Redécouvrir la photographie documentaire japonaise

Daido Moriyama, et son mentor, Shomei Tomatsu partage un attrait pour un Japon au lendemain de la guerre, marqué au fer rouge par les explosions atomiques et par des changements brusques après l’arrivée des soldats américains dans les bases militaires du Japon. Pour Tomatsu, c’est l’occasion de présenter une photographie documentaire brute. La peau de la ville montre ainsi un tissu urbain vide, presque abstrait. Des cadrages inattendus montrent des fragments de réalités qu’on ne discerne pas tout de suite. Sa série Protest est la plus humanisée et habitée. Elle photographie les affrontements entre les étudiants révoltés et la police anti-émeute dans les rues de Shinjuku. A l’image du Paris de 1968, la série est prise dans un mouvement contestataire contre la guerre du Vietnam, contre l’américanisation du pays et contre le traité de sécurité nippo-américain qui instaure de nouvelles relations militaires et sécuritaires entre les deux pays. On s’attend à des clichés proches de « La Marianne de Mai 68 ». Pourtant, les noirs sont moins bruts, les gris plus doux et les héros de la résistances floutés. C’est une sorte de « jungle  moderne » où les plans rejettent l’harmonie. 

La Mep et les artistes ont choisi pour cette étape de création une place centrale. L’espace est restreint  et propose une transition entre les clichés d’un Japon habité et la série Au cœur de la cité où se devinent des désastres écologiques dans une urbanisation pressée par la modernité.

• Données enregistrées

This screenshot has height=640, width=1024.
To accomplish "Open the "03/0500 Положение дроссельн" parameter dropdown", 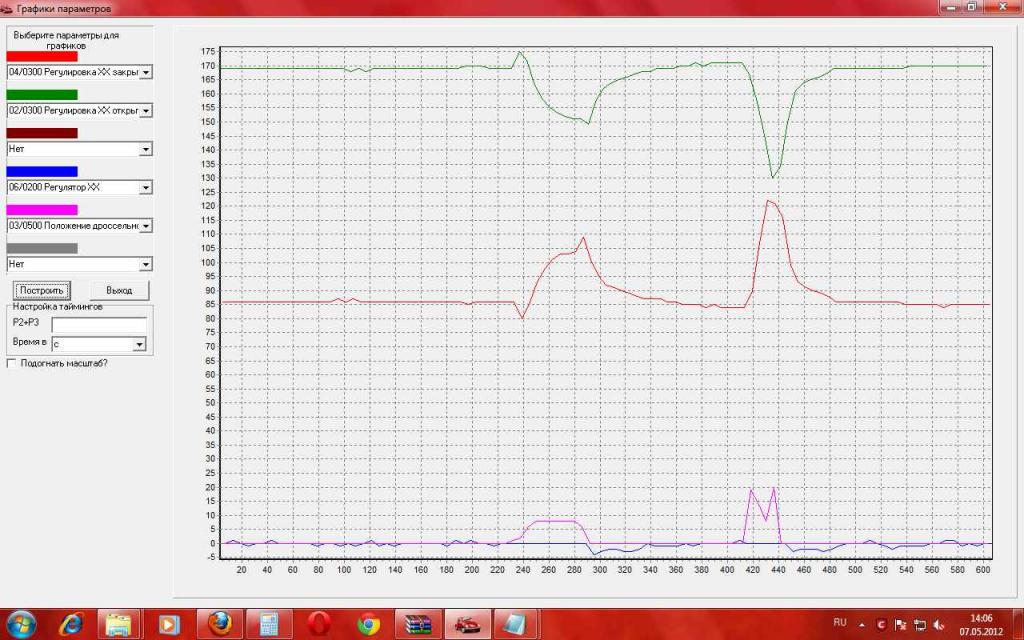I will pyautogui.click(x=145, y=226).
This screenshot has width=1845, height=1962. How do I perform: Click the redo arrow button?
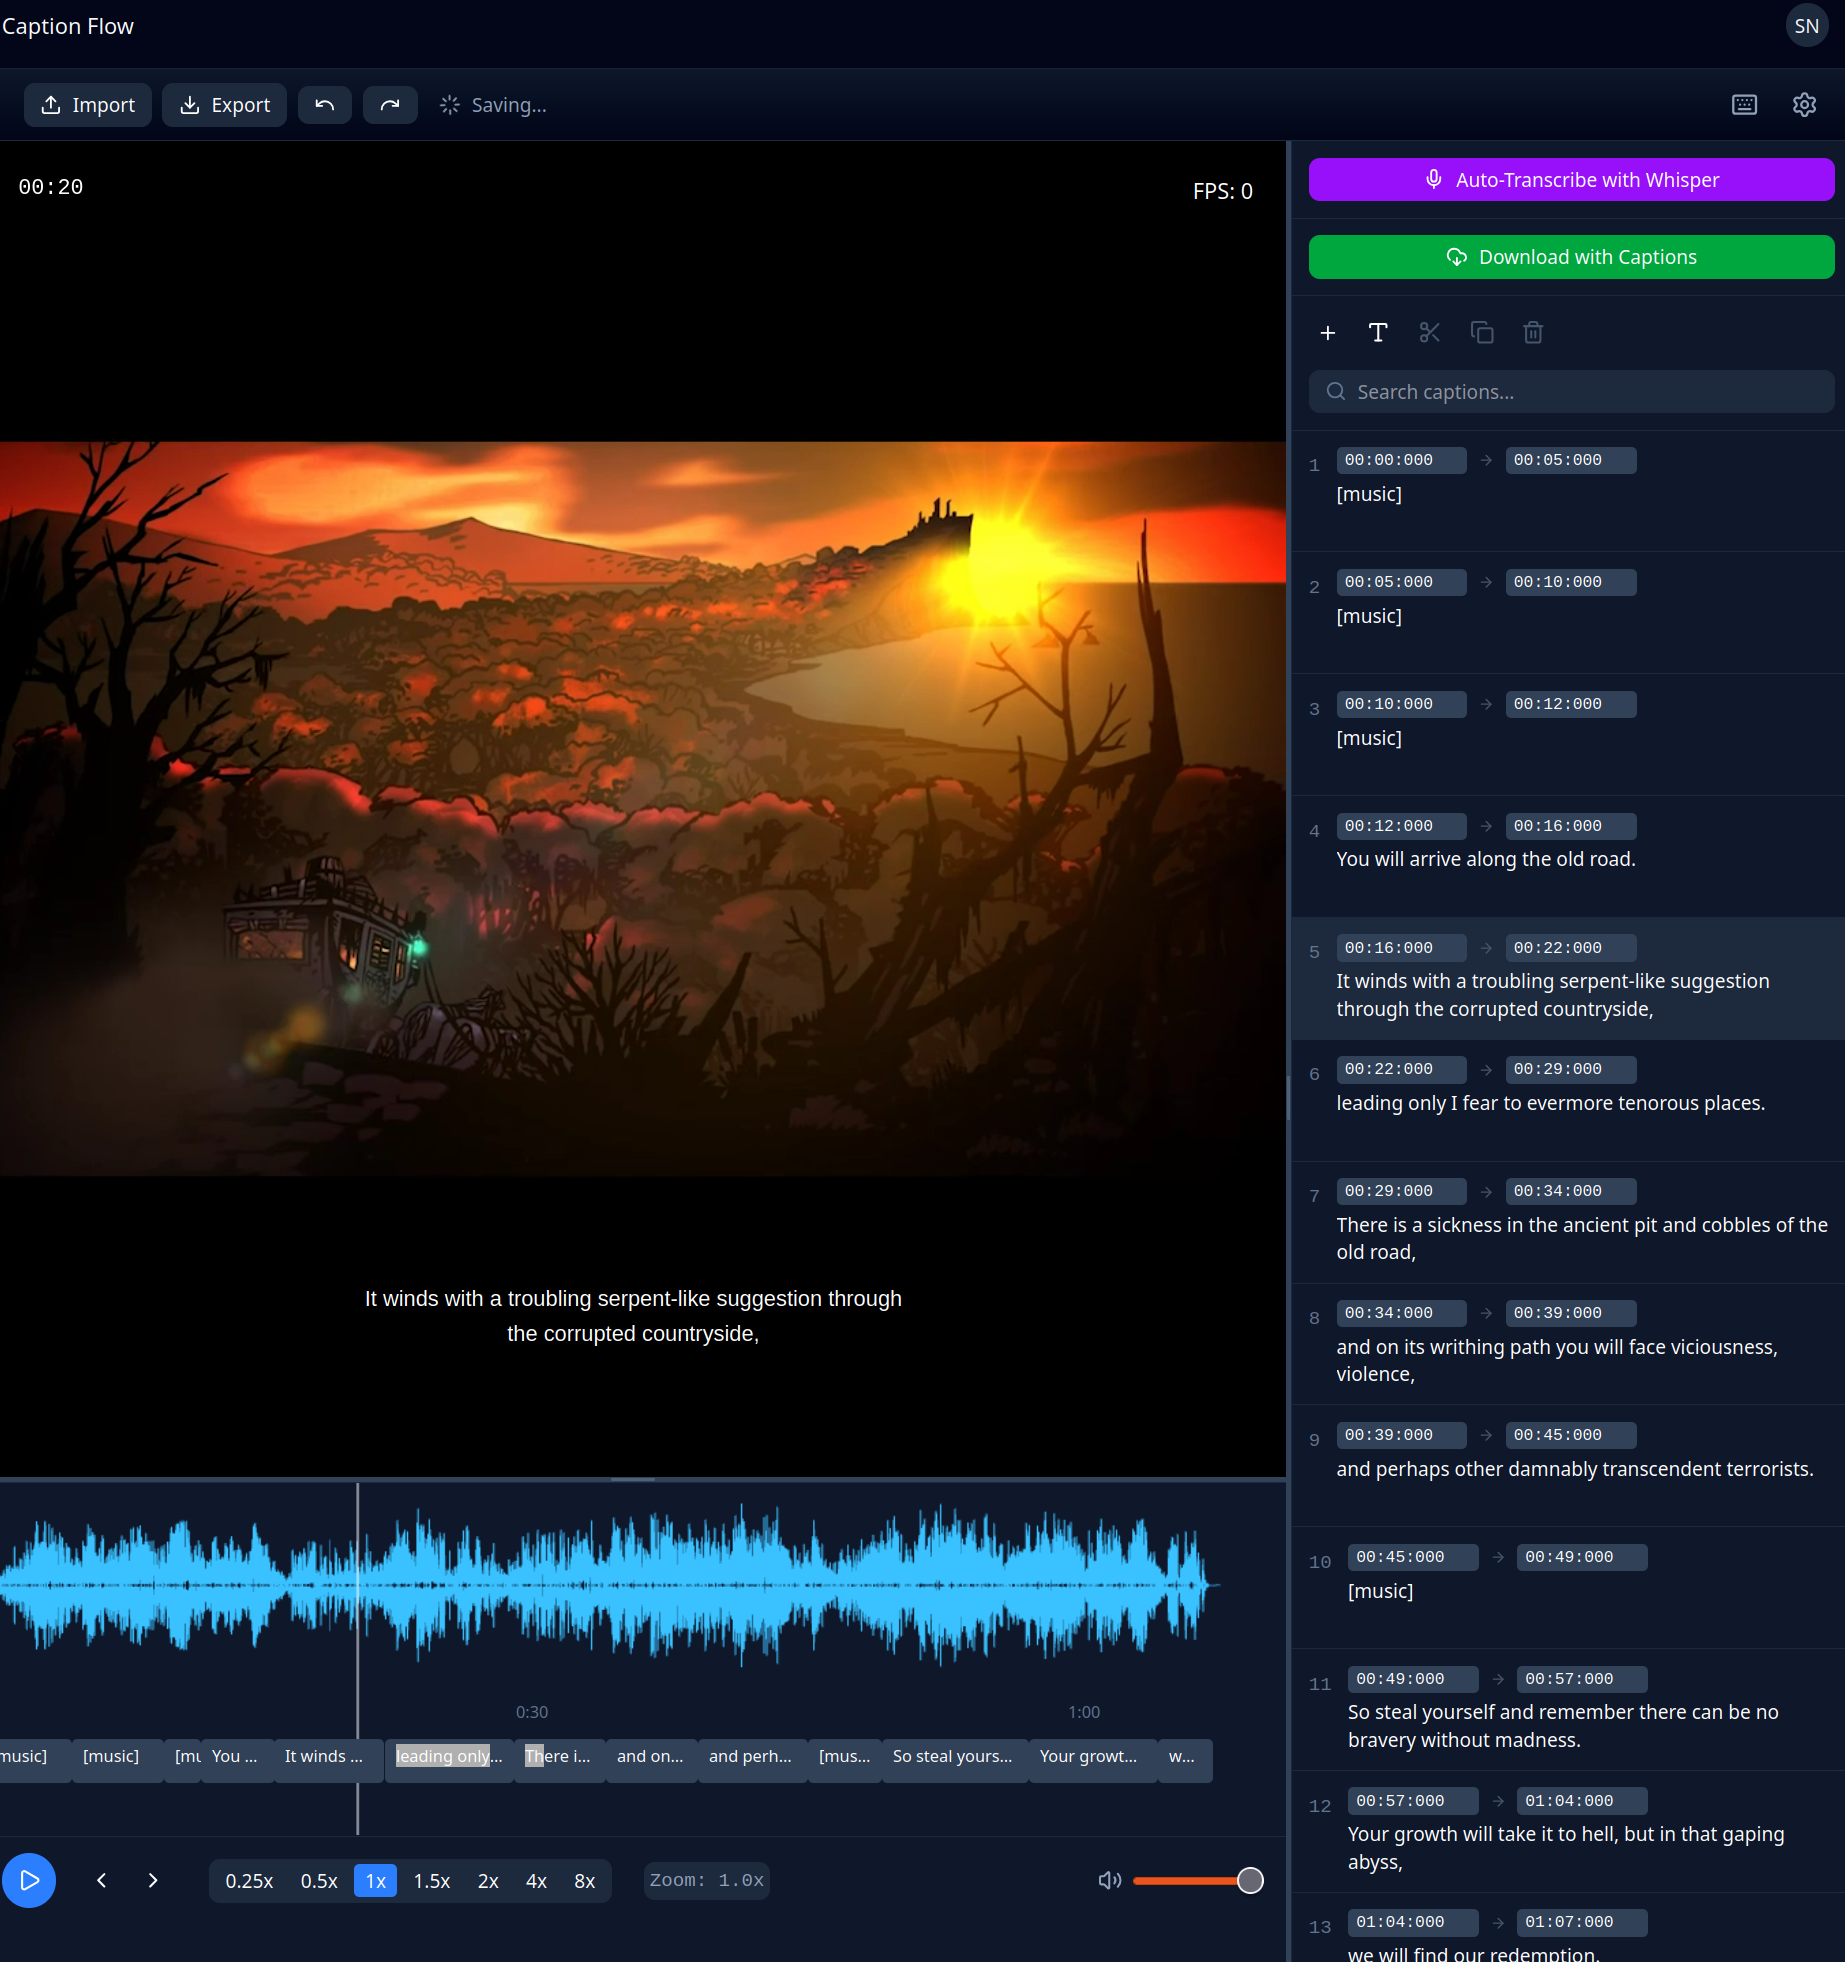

• Consigne 1
Les affirmations suivantes s'accordent-elles avec l'extrait sur la photographie documentaire japonaise ? (a) Dans la série Protest, les gris sont plus durs qu'on ne l'attendrait. (b) L'espace choisi par la Mep pour cette étape de création est vaste. (c) La peau de la ville montre un tissu urbain vide, presque abstrait. Répondez par oui ou non à chacune, en citant à l'identique les mots de l'extrait qui tranchent.
• Consigne 2
Reproduisez, s'il vous plaît, sans rien changer le passage de l'extrait sur la photographie documentaire japonaise qui s'ouvre sur les mots contenant « La Mep et les » et se ferme sur « par la modernité. ».

• Réponse 1
(a) Non : « les gris plus doux ».
(b) Non : « L’espace est restreint ».
(c) Oui : « La peau de la ville montre ainsi un tissu urbain vide, presque abstrait ».

• Réponse 2
La Mep et les artistes ont choisi pour cette étape de création une place centrale. L’espace est restreint  et propose une transition entre les clichés d’un Japon habité et la série Au cœur de la cité où se devinent des désastres écologiques dans une urbanisation pressée par la modernité.